X.        Conclusion

[68]      Pour ces motifs, les demandes de contrôle judiciaire seront accueillies, les décisions et les ordonnances du commissaire concernant B046 et B047 seront annulées et les affaires seront renvoyées à la SI pour nouvelle décision. Aucune question de portée générale ne sera certifiée.

[69]      Pour terminer, je désire adresser certaines observations à la SI. Lorsque la Cour accorde une demande d’autorisation de contrôle judiciaire, elle rend une ordonnance conformément à la règle 14 [mod. par DORS/98-235, art. 8(F)] des Règles des cours fédérales en matière d’immigration et de protection des réfugiés, DORS/93‑22 [mod. par DORS/2005-339, art. 1] (les Règles). Une copie de l’ordonnance est transmise au tribunal — en l’espèce, la SI — qui est tenu d’envoyer une copie du dossier certifié du tribunal (DCT) à la Cour et aux parties (paragraphe 14(4)). Le DCT devrait comporter tous les documents qui avaient été présentés au décideur. En l’absence d’un dossier complet, les parties et la Cour se trouvent en situation de désavantage grave pour faire en sorte que justice soit rendue. Dans le cas d’une décision à l’égard d’un contrôle des motifs de détention, le DCT devrait inclure toutes les décisions à l’égard des contrôles des motifs de la détention et les documents qui se rapportent à ces décisions. Dans les cas de B046 et B047, le DCT fourni au départ était incomplet, créant ainsi d’importants problèmes pour le contrôle judiciaire.

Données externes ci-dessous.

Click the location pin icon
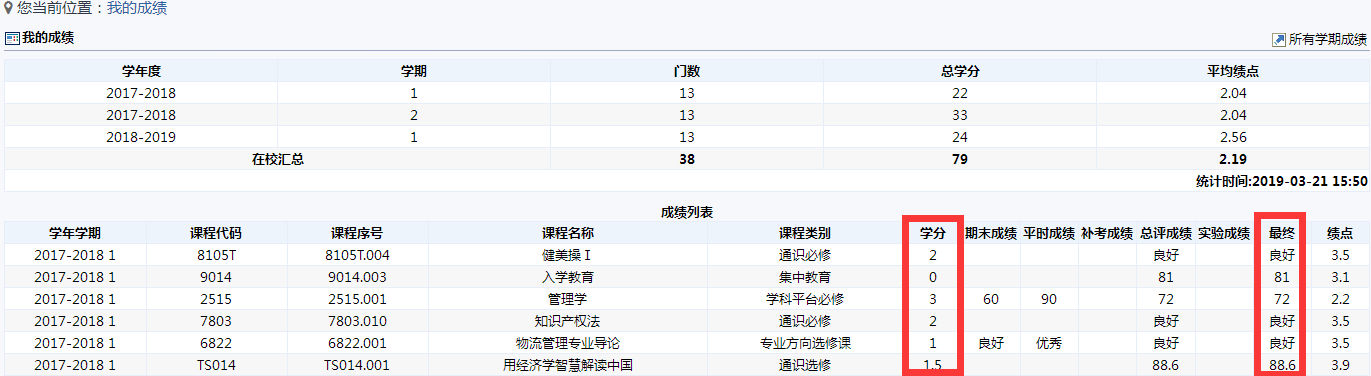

Il serait utile, à mon avis, que l’avocat de la SI consulte l’avocat des parties à l’instance pour s’assurer qu’à l’avenir les DCT soient montés d’une manière plus utile et plus complète.

JUGEMENT

LA COUR STATUE que :

1. les décisions et les ordonnances de mise en liberté ou imposant des conditions du commissaire, rendues par la SI le 15 septembre 2010 à l’égard de B046 et de B047, sont annulées et les affaires sont renvoyées à la SI pour nouvelle décision;

2. aucune question de portée générale n’est certifiée.